Archive for April, 2006
#1 – Stephen Harper, for his ‘pitbull’ tough negotiations with the United States. #2 – Stephen Harper, for his compassion and understanding of our drug addicted youth. #3 – Stephen Harper, for his dedication to open dialoque on international issues, and his empathy and understanding of Native land claims.
A fourth was listed, but it turned out she’s really from the U.S..
This Harper guy is great! Canada should make him Prime Minister!
As the Clan Mothers continue to pray and do cerremony, the R.C.M.P. are still housed in motels in and around Hamilton, on stand-by, and the army is on ‘alert’. Best be careful, those Ancestors have a way of answering prayers of love.
Gosh, gee we love being ripped off! Weyerhauser doesn’t care if the jobs go to Canada or the U.S., they’re still a yankee company who gets the dough no matter what. This horse-trading biz is pretty strange…’The Rancher’ still has one over us, we still committ troops to Afghanistan so Hoss can send his kids to Iran, and , well, looks like we’ve given quarter horses and thoroughbreds in exchange for a few nags. Hmmmm.

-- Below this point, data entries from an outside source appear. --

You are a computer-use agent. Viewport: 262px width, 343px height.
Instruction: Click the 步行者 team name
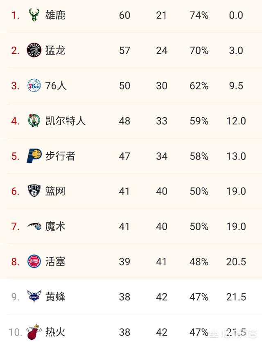[60, 156]
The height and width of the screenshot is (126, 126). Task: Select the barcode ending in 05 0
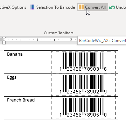pos(83,108)
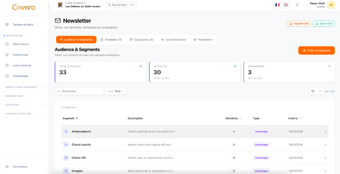Switch to the Templates tab
340x174 pixels.
(111, 39)
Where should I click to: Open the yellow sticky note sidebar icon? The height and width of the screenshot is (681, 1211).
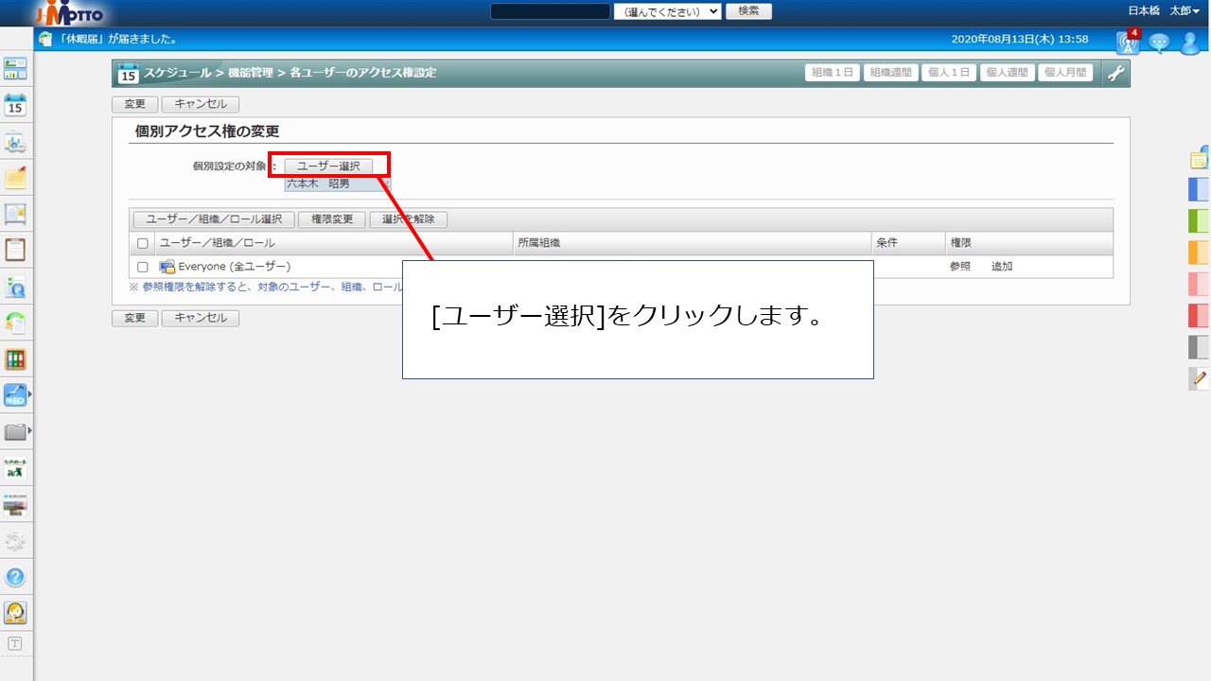15,178
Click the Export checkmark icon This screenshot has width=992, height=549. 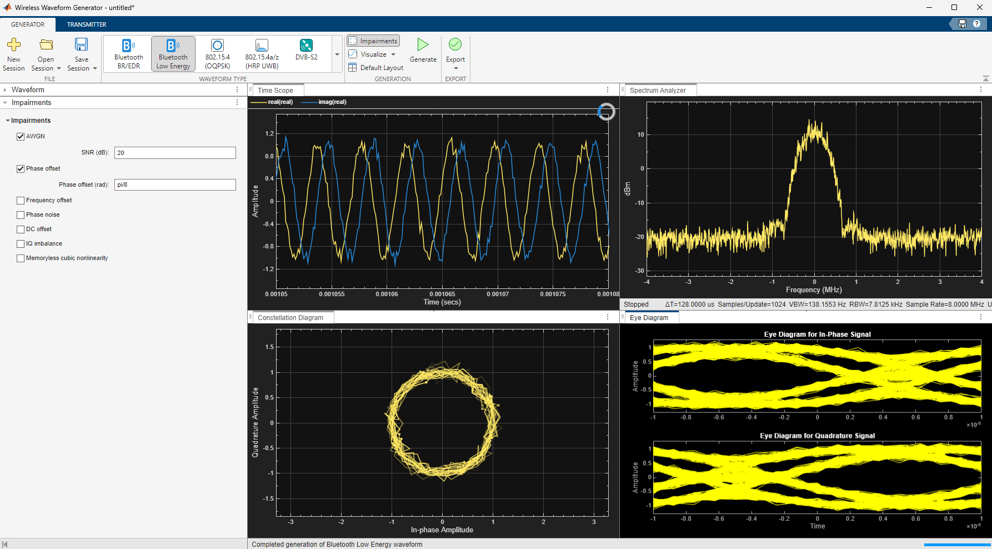point(455,44)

Yes, our Men In Black have done it! Seen here at a secret location near the Six Nation’s recent uprising, officers carefully examine evidence. An eagle feather contained in a lead-glass case is put through a radiation test. It’s suspected Clan Mothers were waving the feathers in all-out nuked-raptor warfare against peace officers. Next in line is a smudge bowl, thought to contain agent-red, a substance similar to sage that can make a man think in terms of the circle of life (brain washing at it’s best). A constable at the far right tests a giant wad of tobacco which could hold the powerful spirit of noted medicine woman, Annie Thrax.
The O.P.P. have cuffed and ball and chained an agitator wearing fierce war-paint. His name is being withheld, but it is now confirmed that the man was waving a pussywillow at the police. This tactic has been used in the past, whereby a savage injun will cause an officer setting foot on native territorial land to trip, stumble, and fall into the stick, causing an eye to be poked and inflamed.
No wonder our terrific police are only following orders and have attacked preemptively with guns, tear-gas, and full riot gear! Let’s hope that if matters continue the Canadian Navy will send a land-sub in…after all, you never know what Mother Earth could retaliate with!